### Request
Express everything from the first of the lines below down to the one containing "Looking at the screenshot, I should coord(233,480)." as a JSON list of strings, with one string per line and blank lines skipped. Leave the pictures out of the list.

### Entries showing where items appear

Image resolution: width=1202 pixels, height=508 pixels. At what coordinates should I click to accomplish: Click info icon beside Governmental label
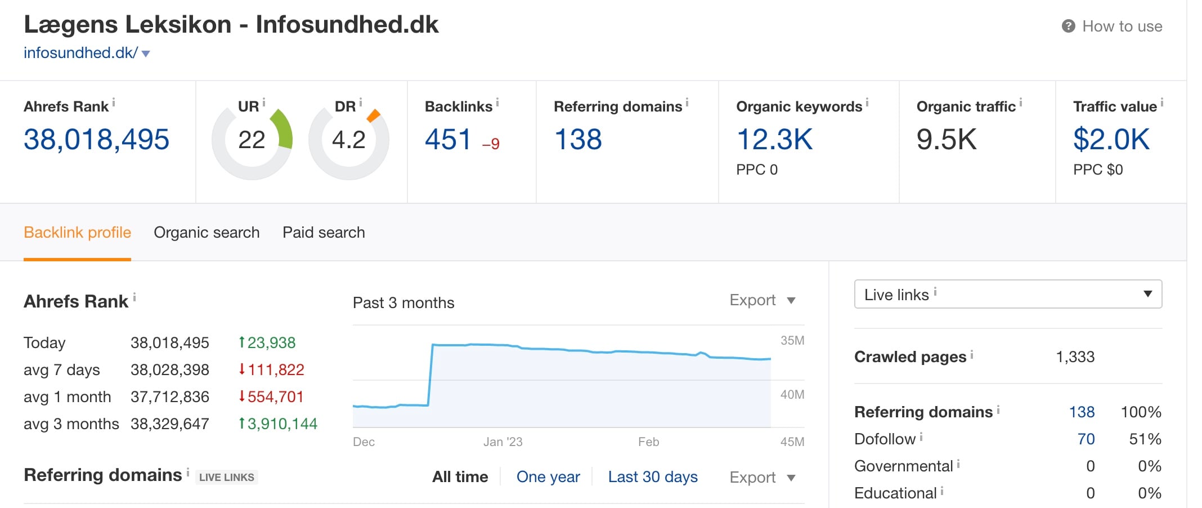[958, 464]
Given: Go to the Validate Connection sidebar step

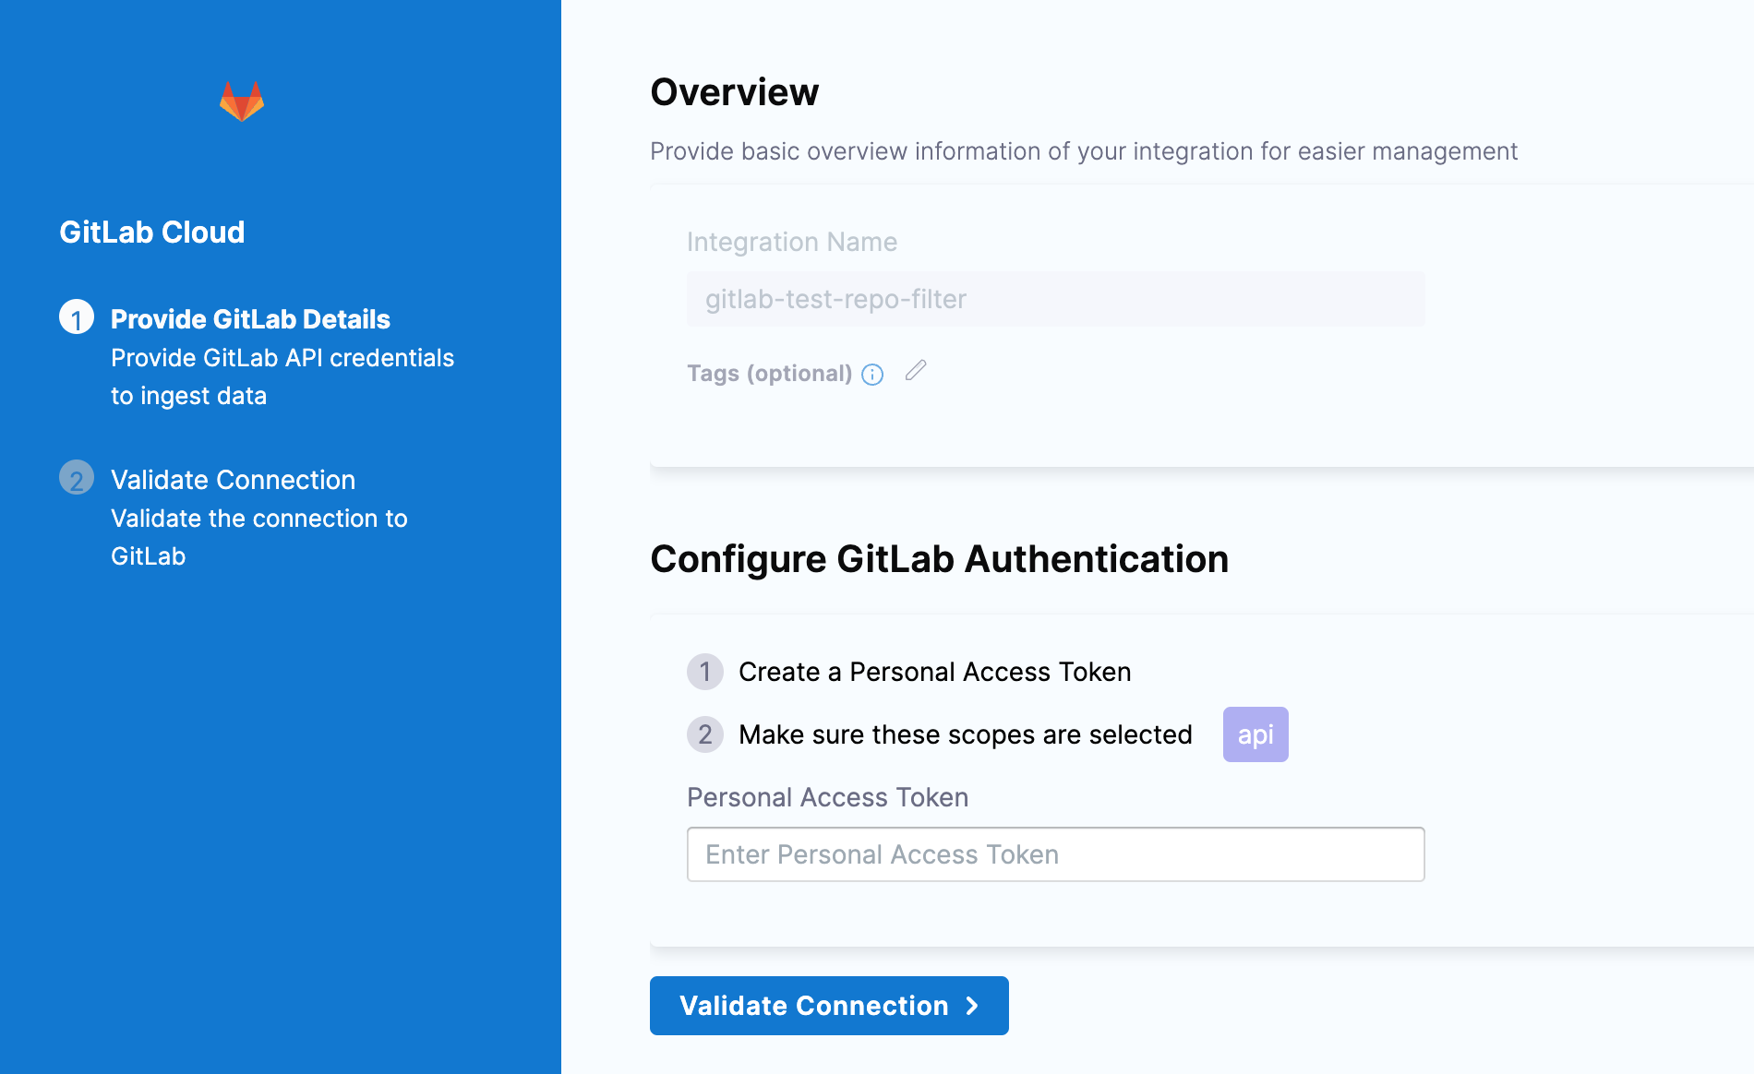Looking at the screenshot, I should coord(233,480).
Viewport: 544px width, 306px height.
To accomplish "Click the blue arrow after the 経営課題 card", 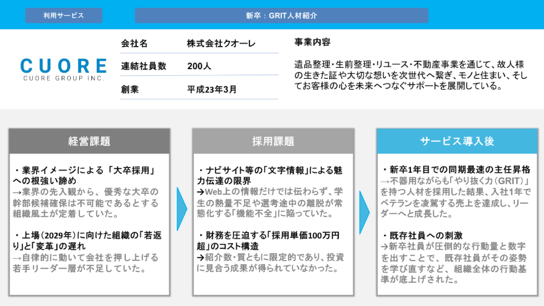I will click(182, 209).
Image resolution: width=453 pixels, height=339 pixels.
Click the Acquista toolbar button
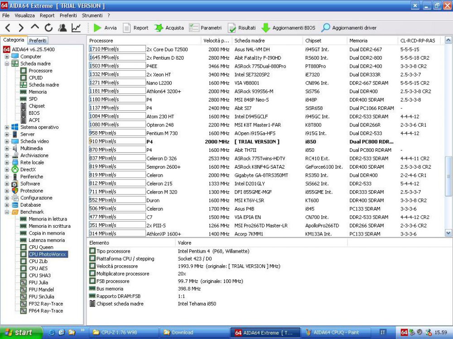(x=169, y=28)
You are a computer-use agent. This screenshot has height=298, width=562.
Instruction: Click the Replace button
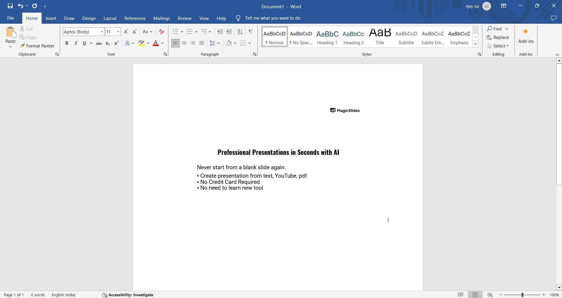click(498, 37)
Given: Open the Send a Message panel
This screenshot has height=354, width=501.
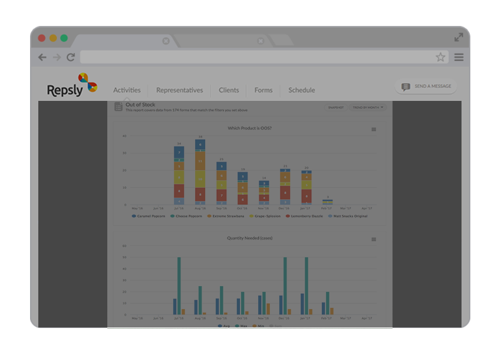Looking at the screenshot, I should tap(426, 86).
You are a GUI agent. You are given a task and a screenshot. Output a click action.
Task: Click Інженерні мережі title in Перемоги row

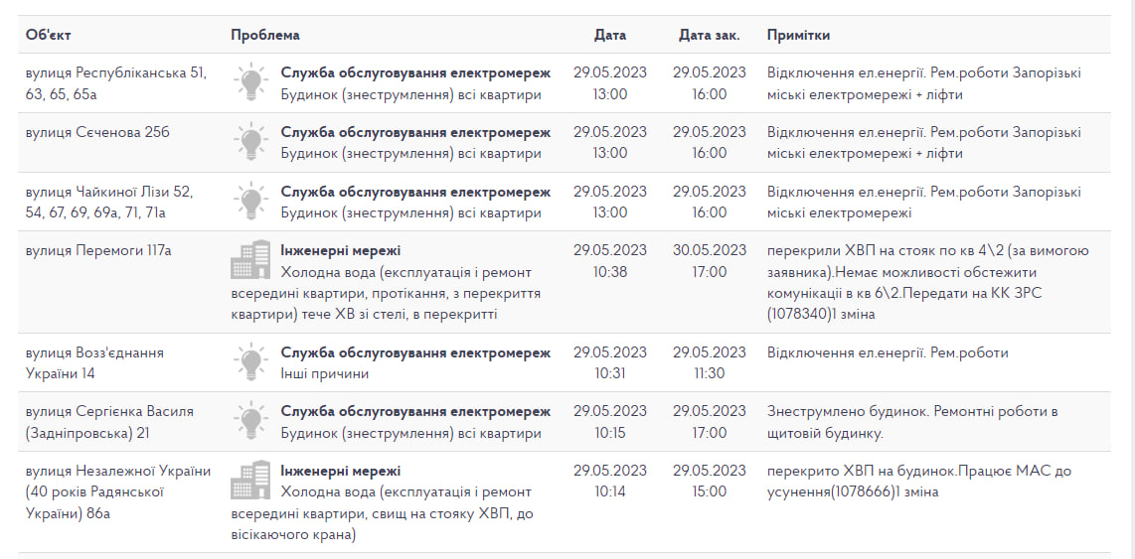pos(341,250)
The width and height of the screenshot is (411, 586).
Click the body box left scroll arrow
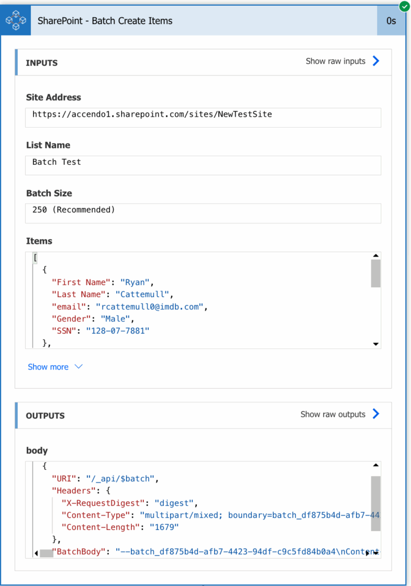(36, 553)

### Solution below
[
  "Image resolution: width=1202 pixels, height=508 pixels. At what coordinates should I click to accomplish: Click info icon beside Governmental label",
  "[958, 464]",
  "Given: Go to the Validate Connection sidebar step",
  "Looking at the screenshot, I should coord(233,480)."
]